Of the 12 appointees announced at his Nov. 6 press conference, four are attorneys, including transition chair Victor Smith.
Bringing on so many attorneys with a wide range of knowledge is necessary to make sure the switch in administrations goes off without a hitch, experts say.
“There’s just so many legal aspects to that transition that, if not handled properly, can cause a lot of embarrassment or massive legal trouble,” said Chad Kinsella, an associate professor of political science at Ball State University.
Smith brings experience in law, government service and government relations to the team. He is a partner in the business services and government services at Bose McKinney & Evans LLP, a principal of Bose Public Affairs Group and a former secretary of commerce under then-Gov. Mike Pence.
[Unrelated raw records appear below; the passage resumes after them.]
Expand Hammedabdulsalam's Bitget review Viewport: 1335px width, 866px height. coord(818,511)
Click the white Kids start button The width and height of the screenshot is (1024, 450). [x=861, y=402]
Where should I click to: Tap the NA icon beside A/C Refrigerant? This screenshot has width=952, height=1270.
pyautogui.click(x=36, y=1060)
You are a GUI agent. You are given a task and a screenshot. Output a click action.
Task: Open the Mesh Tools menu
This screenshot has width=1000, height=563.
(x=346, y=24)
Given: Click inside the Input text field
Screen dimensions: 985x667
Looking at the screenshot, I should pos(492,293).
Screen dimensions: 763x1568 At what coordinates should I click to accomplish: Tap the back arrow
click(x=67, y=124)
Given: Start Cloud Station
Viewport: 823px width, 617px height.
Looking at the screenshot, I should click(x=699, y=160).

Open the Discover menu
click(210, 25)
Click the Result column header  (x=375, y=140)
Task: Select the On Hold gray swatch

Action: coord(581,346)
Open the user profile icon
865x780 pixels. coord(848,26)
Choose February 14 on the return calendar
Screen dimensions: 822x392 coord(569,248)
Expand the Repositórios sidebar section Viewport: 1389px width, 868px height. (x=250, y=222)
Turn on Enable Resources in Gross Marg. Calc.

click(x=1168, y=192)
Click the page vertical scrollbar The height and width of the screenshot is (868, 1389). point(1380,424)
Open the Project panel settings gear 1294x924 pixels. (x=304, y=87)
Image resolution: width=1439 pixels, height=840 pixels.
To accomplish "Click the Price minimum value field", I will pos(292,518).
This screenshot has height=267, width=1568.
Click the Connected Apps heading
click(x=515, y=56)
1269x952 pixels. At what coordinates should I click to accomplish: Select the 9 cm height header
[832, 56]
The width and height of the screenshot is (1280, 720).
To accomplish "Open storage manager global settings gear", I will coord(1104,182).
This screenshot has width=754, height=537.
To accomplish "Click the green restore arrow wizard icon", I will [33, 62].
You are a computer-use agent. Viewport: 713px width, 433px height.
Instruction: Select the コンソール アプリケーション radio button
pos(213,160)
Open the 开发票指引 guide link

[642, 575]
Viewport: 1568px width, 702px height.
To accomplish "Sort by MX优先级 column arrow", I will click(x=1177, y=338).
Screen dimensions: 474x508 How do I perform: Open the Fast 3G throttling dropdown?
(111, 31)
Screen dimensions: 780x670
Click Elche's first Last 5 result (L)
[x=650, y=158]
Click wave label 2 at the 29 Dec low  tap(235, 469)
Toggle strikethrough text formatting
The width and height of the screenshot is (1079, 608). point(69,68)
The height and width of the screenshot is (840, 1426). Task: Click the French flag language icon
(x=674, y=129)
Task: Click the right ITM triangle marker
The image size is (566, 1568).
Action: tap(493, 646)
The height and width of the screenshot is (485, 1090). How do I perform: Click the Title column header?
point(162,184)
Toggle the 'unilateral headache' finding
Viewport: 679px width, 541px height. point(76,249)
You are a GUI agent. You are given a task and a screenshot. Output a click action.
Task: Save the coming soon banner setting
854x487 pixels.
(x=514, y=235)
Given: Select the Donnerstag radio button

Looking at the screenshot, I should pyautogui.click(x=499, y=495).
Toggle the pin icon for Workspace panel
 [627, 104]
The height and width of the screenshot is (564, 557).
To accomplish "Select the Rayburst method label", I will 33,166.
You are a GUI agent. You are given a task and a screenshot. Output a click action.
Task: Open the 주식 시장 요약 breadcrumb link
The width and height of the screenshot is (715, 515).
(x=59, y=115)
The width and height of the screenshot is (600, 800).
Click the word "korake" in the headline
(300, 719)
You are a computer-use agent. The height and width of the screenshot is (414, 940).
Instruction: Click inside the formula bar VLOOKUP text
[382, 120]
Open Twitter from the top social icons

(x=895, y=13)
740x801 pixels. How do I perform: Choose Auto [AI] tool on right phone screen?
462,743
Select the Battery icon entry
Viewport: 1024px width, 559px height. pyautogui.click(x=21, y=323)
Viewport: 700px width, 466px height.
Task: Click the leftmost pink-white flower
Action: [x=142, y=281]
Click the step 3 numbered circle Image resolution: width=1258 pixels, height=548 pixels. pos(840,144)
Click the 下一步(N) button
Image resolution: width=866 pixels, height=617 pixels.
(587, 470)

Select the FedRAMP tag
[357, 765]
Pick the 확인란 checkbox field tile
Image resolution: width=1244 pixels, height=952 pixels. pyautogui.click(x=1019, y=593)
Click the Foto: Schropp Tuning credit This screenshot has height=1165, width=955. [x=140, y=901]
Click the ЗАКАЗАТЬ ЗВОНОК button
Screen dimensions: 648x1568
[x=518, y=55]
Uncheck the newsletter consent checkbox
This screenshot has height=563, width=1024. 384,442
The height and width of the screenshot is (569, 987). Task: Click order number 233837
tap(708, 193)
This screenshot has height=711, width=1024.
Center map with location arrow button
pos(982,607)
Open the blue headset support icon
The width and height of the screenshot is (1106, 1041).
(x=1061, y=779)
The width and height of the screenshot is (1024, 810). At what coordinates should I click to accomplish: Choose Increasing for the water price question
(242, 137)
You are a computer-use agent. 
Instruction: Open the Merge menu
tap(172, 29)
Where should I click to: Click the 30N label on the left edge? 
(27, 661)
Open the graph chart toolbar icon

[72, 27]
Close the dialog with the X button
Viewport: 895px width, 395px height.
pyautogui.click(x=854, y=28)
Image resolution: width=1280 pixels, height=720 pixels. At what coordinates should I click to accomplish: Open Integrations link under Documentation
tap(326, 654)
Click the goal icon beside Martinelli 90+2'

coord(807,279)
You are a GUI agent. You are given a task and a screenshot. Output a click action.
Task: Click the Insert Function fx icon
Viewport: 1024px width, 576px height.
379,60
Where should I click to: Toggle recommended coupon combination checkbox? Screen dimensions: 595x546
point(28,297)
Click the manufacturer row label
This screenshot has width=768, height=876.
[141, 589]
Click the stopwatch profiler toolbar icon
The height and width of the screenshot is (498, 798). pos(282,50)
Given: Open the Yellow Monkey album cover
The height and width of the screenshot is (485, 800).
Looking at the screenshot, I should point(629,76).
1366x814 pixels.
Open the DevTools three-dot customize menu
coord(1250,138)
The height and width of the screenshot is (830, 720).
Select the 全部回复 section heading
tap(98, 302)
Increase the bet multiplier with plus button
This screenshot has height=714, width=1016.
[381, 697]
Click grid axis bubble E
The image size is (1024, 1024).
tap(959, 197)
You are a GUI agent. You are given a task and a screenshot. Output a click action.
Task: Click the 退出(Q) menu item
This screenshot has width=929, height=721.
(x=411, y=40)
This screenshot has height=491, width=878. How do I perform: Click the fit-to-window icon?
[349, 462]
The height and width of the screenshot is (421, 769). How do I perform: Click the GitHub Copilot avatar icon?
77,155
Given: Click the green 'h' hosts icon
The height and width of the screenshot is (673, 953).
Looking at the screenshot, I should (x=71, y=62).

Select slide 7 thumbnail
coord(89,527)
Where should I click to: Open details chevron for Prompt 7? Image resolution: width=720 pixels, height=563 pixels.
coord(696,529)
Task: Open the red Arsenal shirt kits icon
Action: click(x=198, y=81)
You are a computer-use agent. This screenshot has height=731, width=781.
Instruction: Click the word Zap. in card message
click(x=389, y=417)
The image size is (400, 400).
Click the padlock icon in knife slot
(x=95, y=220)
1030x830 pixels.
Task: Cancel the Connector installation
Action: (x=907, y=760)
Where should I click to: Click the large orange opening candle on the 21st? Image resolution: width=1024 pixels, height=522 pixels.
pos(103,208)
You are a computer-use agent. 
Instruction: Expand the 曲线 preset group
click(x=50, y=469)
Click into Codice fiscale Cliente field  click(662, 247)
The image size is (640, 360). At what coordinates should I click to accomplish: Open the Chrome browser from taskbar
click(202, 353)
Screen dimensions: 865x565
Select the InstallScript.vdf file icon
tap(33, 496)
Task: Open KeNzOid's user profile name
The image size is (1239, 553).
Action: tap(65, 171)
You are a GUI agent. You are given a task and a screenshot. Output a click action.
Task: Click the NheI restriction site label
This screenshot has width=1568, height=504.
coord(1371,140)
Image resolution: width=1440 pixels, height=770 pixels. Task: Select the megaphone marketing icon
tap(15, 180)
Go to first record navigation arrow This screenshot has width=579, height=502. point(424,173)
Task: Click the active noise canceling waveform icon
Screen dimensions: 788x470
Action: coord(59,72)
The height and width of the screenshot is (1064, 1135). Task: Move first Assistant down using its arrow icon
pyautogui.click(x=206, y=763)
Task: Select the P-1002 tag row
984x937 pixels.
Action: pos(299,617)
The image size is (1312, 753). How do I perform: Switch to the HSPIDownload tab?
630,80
Other attorneys appointed to the senior transition team are:
• James Bopp, a Terre Haute attorney who has a national reputation as an expert in conservative legal causes, particularly the anti-abortion movement.
He also is general counsel for Hoosiers for Opportunity, Prosperity & Enterprise, or HOPE, a nonprofit organization that partnered with Braun’s campaign to develop policies during his campaign run.
• Randy Head, a member of Krieg DeVault’s governmental affairs and public advocacy practice, chair of the Indiana State Republican Committee and a former state senator.
• Dan Dumezich, a retired partner with Deloitte Tax LLP from Schererville who is also the former chair of the Indiana Election Commission and a former state representative.
Braun said that the transition team and inaugural committee will begin its work immediately by developing policy proposals, conducting state agency reviews, and planning inaugural events, according to a news release from his team.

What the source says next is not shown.